## Given problem
Render the items from the line containing "Task: Click the lock icon beside 查看动态流量" through the line containing "Click the Reset" as a numbered list, omitting any blank lines.

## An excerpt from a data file
╔══
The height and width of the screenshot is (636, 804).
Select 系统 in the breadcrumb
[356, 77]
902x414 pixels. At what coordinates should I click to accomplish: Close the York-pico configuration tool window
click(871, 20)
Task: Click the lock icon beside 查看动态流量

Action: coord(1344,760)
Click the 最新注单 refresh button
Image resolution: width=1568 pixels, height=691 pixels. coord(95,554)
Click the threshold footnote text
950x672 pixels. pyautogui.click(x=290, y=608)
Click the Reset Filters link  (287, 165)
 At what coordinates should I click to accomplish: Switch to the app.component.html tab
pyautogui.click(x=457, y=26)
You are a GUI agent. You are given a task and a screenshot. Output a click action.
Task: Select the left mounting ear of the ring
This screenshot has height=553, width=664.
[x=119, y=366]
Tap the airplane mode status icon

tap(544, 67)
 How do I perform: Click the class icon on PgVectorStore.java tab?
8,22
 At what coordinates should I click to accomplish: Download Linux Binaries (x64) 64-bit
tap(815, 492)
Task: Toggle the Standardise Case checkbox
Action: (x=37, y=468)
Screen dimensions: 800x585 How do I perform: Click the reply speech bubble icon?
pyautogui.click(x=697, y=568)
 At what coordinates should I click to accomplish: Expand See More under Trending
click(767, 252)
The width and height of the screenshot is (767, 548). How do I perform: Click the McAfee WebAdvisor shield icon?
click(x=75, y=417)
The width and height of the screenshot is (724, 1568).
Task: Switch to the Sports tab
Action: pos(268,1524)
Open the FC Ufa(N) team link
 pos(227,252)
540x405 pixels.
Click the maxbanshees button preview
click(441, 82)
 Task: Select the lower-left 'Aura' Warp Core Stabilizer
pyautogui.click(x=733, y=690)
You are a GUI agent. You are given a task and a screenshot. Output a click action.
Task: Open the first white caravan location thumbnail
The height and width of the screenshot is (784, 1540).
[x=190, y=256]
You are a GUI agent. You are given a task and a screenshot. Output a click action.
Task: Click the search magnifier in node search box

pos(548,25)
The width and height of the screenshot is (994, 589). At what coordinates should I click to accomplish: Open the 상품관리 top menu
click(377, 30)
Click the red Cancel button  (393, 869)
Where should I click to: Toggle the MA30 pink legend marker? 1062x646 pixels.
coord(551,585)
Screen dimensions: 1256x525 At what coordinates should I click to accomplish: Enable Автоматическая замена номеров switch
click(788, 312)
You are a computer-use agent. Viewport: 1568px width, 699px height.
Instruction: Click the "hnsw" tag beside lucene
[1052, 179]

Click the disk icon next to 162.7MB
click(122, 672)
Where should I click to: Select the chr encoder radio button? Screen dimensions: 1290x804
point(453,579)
╚══
## Worked solution
1. Task: Click the lock icon beside 查看动态流量
2. Action: coord(1344,760)
3. Click the 最新注单 refresh button
4. Image resolution: width=1568 pixels, height=691 pixels. coord(95,554)
5. Click the threshold footnote text
6. 950x672 pixels. pyautogui.click(x=290, y=608)
7. Click the Reset Filters link  (287, 165)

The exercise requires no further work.